While Gabriel had distracted me, Theo and Marcus had crept up behind me. Marcus had a spell curled between his hands, and Theo was braced to grab me. The spell was pathetic compared to what was already in my system. It was a quick, simple sleep spell, meant to knock the target out for a few minutes without them noticing they’d been out. The creature that had once been me shot out a hand and closed it tightly around one of Marcus’s, trapping his fingers in a vise grip. It squeezed. It was the thing that was doing it, but I was the one who would have to live with the memory of Marcus’s bones breaking beneath my fingers. He screamed through his teeth and dropped to his knees. Theo bellowed and charged at me, but it was useless. I scooped up the spare magic of Marcus’s sleep spell, amplified it as easily as breathing, and threw it at Theo. They were flung backwards by the impact, and there was a crash as the back of their skull hit the corner of the fireplace.

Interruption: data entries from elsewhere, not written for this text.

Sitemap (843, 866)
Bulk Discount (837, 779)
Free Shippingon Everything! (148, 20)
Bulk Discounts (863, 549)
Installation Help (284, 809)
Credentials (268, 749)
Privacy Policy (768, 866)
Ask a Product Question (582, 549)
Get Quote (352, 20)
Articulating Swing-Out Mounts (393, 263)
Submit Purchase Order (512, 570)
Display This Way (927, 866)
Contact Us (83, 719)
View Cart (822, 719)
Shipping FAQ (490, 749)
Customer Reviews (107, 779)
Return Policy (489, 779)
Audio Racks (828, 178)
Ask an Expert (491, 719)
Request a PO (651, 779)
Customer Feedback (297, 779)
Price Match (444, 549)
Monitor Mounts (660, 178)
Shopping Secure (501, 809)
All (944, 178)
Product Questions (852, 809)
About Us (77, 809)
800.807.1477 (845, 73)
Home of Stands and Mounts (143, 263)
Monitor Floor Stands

It all happened so quickly. Everyone was frozen for a moment. Marcus, slumped on the floor, whimpered, and clutched his mangled hand. Theo lay completely still. Isabella was on her feet, unsteady and horrified. Vic was trying to shield Lissa from me, and I could see her face streaked with furious tears behind him. Gwendoline looked completely blank, like she was too shocked to even keep her impassive mask up.